**TEXTO FORNECIDO:**
^^^^^^^^
4. O arguido interpôs recurso do referido acórdão para este Supremo Tribunal, formulando as conclusões que a seguir se transcrevem:

1.ª

a) O Recorrido Acórdão proferido em 2.ª instância é totalmente omisso na fundamentação, de facto e de direito, de suporte ao acórdão proferido.

b) Que, tal como acima se demonstra, o R. acórdão não cumpriu os legais pressupostos a que se refere o art.º 97º n.º 5, 374º e 379.º do CPP, e 205º do CRP, quanto a fundamentação dos factos provados e não provados inexistentes nos autos;

c) Que, a lei configura por motivo de nulidade do acórdão.

d) Que, a remissão para os factos da decisão em 1.º instância só seria aplicável no caso do disposto no artigo 425.º nº.4 do CPP, o que não ocorre no caso.

e) De acordo com o disposto no art.º 428.º do CPP, a relação conhece de facto e de direito pelo que, para conhecer de facto, terá de elencar, um a um, os factos provados e não provados para poder julgar, em recurso quer a matéria de facto, quer de direito, como a lei o impõe, formando a sua própria conclusão.

f) Sem factos, a relação não pode julgar o recurso, proferindo assim uma decisão nula em face do que se dispõe o art.º 379.º do CPP.

g) Sendo a decisão, para o recorrente, passível de revista, deverá este Tribunal conhecer das nulidades invocadas e delas retirar, as legais consequências que, tal como acima se demonstra, com a lei, a doutrina e jurisprudência, é a sua nulidade.

h) A nulidade do acórdão, a ser declarada, afeta todas as questões constantes das conclusões do recurso apresentado, que devem ser conhecidas, em nova decisão que venha a ser proferida.

i) Com o possível de convite ao aperfeiçoamento a que se refere o art.º 417.º n.º3 do CPP, caso assim venha a ser entendido.

2.º

Tendo em vista o exposto na 1.º conclusão, entende-se que a R. decisão tal como proferida viola as seguintes normas:

a) Do Código de Processo Penal:

- Artigo 97.º, N.º 5;

- Artigo 118.º, nº.1 e 2, a contrário.

- Artigo 374.º nº.2

- Artigo 379.ºnº.1, alínea “a”.

- Artigo 368.º

- Artigo 425.º, nº.5, a contrário.

b) Da Constituição:

- Artigo 20º, nº.1 e 4 quanto à tutela jurisdicional efetiva que não foi salvaguardado na decisão.
^^^^^^^^
**LINHAS DE DADOS:**
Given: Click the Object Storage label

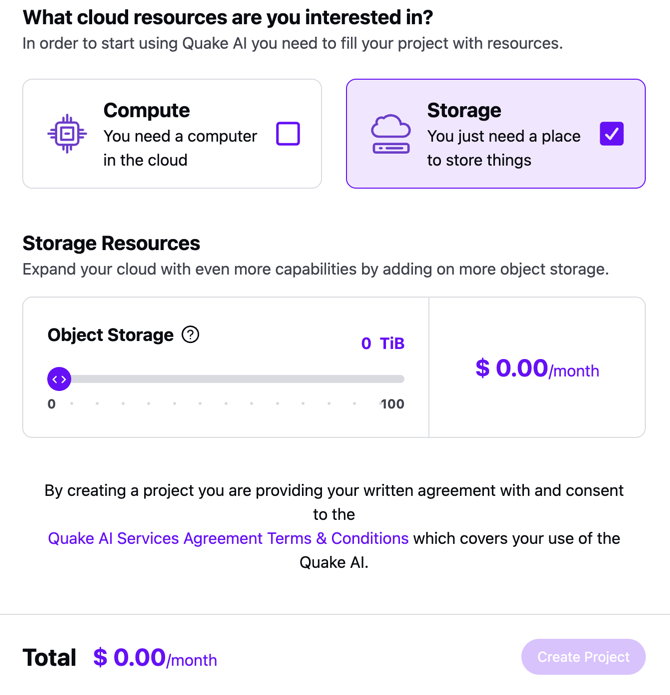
^^^^^^^^
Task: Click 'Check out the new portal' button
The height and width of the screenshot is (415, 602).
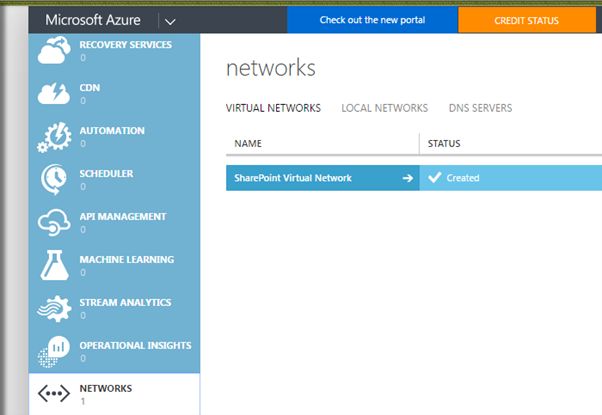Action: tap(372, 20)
^^^^^^^^
Diga, por favor, se cada afirmação abaixo está de acordo com o texto fornecido. Responda sim ou não e cite as palavras exatas do texto que decidem a questão.
1. O recorrente sustenta que, sem factos, a relação profere uma decisão nula nos termos do art.º 379.º do CPP.
2. Segundo o recorrente, a remissão para os factos da decisão em 1.ª instância era aplicável a este caso.
3. Entre as normas do Código de Processo Penal que o recorrente considera violadas está o artigo 368.º.
Baseie-se somente no texto fornecido.

1. Sim: "Sem factos, a relação não pode julgar o recurso, proferindo assim uma decisão nula em face do que se dispõe o art.º 379.º do CPP."
2. Não: "só seria aplicável no caso do disposto no artigo 425.º nº.4 do CPP, o que não ocorre no caso."
3. Sim: "- Artigo 368.º"